Stored data:
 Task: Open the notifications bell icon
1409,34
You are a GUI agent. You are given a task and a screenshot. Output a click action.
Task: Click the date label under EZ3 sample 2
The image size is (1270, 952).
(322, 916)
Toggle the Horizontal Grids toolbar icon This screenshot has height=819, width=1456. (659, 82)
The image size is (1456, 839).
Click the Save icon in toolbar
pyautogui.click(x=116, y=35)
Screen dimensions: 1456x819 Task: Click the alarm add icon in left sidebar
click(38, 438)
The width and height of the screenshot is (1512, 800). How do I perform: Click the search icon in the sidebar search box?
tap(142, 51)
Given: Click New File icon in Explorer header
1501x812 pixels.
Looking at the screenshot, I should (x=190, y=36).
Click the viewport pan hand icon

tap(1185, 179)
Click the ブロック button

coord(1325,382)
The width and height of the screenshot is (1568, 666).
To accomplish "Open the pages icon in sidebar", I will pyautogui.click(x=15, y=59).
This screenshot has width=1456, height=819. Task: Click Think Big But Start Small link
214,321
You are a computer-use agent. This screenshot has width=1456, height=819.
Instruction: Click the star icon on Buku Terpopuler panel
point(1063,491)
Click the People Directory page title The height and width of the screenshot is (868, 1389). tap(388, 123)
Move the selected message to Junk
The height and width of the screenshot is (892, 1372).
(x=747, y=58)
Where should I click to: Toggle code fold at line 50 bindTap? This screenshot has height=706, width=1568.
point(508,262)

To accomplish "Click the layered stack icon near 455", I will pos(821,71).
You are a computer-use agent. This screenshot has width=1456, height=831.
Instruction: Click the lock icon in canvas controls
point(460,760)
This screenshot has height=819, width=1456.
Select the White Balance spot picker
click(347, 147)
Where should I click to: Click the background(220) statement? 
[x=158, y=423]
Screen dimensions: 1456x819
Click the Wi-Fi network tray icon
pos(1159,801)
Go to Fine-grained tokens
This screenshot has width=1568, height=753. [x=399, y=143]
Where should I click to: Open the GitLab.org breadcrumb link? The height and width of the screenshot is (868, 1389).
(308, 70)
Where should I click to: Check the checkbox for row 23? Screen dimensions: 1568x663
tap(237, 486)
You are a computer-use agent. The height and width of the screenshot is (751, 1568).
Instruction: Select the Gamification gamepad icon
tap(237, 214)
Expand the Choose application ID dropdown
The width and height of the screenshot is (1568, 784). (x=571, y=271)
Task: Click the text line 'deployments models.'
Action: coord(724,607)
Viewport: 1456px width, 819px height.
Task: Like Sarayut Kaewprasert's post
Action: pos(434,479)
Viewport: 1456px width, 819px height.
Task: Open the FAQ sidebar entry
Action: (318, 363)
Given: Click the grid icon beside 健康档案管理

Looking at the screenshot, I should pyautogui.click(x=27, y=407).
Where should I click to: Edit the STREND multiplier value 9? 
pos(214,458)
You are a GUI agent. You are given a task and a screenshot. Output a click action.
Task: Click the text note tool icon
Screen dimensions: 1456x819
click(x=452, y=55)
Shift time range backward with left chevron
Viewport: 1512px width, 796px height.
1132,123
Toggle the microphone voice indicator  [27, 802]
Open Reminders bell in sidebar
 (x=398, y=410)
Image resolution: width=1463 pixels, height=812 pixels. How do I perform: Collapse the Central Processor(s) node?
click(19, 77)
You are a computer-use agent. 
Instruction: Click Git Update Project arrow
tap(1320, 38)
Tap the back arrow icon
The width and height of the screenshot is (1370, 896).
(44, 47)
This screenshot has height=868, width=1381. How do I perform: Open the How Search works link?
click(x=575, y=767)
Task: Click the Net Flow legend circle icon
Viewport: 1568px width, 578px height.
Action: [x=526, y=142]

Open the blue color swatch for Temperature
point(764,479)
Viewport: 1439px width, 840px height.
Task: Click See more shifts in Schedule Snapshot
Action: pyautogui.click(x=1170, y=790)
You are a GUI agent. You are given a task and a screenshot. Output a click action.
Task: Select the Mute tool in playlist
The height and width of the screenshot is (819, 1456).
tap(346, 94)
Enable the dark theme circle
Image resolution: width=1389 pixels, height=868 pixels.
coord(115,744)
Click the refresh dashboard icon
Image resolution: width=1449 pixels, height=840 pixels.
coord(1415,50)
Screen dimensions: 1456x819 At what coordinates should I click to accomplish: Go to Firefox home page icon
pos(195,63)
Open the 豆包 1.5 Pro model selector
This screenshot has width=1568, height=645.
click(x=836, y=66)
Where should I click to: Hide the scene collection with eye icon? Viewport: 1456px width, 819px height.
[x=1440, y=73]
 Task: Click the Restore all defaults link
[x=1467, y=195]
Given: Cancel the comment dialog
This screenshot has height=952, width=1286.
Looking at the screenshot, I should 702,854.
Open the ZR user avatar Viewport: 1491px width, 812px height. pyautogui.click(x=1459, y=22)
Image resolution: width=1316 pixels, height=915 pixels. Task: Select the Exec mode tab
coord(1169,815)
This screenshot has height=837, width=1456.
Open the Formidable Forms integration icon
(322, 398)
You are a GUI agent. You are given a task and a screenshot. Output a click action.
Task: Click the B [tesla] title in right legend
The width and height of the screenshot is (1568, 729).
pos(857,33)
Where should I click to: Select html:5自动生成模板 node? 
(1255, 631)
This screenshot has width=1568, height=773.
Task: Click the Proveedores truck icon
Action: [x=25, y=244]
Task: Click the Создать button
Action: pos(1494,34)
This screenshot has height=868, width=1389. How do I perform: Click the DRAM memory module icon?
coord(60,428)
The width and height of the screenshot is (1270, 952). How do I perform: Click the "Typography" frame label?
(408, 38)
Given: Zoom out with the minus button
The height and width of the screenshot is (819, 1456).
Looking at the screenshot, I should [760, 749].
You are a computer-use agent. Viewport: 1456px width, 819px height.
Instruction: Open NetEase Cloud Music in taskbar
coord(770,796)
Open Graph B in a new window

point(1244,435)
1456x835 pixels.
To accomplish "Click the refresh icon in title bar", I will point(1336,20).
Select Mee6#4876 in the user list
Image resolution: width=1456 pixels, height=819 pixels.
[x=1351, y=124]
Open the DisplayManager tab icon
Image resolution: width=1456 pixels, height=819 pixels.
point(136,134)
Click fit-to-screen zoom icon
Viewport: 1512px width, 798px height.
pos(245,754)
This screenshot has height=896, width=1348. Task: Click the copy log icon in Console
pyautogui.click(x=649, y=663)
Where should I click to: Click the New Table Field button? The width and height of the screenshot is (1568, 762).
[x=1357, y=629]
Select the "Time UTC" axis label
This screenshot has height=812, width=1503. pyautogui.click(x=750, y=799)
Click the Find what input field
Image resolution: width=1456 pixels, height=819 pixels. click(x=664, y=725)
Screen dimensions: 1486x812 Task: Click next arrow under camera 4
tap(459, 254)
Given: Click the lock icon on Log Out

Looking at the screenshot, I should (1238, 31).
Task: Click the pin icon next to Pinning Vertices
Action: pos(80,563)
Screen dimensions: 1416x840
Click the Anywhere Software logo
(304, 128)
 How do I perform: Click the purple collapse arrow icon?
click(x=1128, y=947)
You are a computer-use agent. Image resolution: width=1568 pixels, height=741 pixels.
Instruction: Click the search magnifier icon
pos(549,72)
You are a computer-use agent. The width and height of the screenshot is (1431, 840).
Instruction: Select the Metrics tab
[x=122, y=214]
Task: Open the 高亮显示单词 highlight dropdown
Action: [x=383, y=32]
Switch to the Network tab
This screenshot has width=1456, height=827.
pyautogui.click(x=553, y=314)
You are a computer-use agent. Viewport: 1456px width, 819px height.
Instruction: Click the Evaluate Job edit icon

-- Task --
Copy out the range of lines above starting at the line with "Shift time range backward with left chevron" and ending at the line with "Open the ZR", exactly and including both.

-- Output for this exercise --
Shift time range backward with left chevron
Viewport: 1512px width, 796px height.
1132,123
Toggle the microphone voice indicator  [27, 802]
Open Reminders bell in sidebar
 (x=398, y=410)
Image resolution: width=1463 pixels, height=812 pixels. How do I perform: Collapse the Central Processor(s) node?
click(19, 77)
You are a computer-use agent. 
Instruction: Click Git Update Project arrow
tap(1320, 38)
Tap the back arrow icon
The width and height of the screenshot is (1370, 896).
(44, 47)
This screenshot has height=868, width=1381. How do I perform: Open the How Search works link?
click(x=575, y=767)
Task: Click the Net Flow legend circle icon
Viewport: 1568px width, 578px height.
Action: [x=526, y=142]

Open the blue color swatch for Temperature
point(764,479)
Viewport: 1439px width, 840px height.
Task: Click See more shifts in Schedule Snapshot
Action: pyautogui.click(x=1170, y=790)
You are a GUI agent. You are given a task and a screenshot. Output a click action.
Task: Select the Mute tool in playlist
The height and width of the screenshot is (819, 1456).
tap(346, 94)
Enable the dark theme circle
Image resolution: width=1389 pixels, height=868 pixels.
coord(115,744)
Click the refresh dashboard icon
Image resolution: width=1449 pixels, height=840 pixels.
coord(1415,50)
Screen dimensions: 1456x819 At what coordinates should I click to accomplish: Go to Firefox home page icon
pos(195,63)
Open the 豆包 1.5 Pro model selector
This screenshot has width=1568, height=645.
click(x=836, y=66)
Where should I click to: Hide the scene collection with eye icon? Viewport: 1456px width, 819px height.
[x=1440, y=73]
 Task: Click the Restore all defaults link
[x=1467, y=195]
Given: Cancel the comment dialog
This screenshot has height=952, width=1286.
Looking at the screenshot, I should 702,854.
Open the ZR user avatar Viewport: 1491px width, 812px height. pyautogui.click(x=1459, y=22)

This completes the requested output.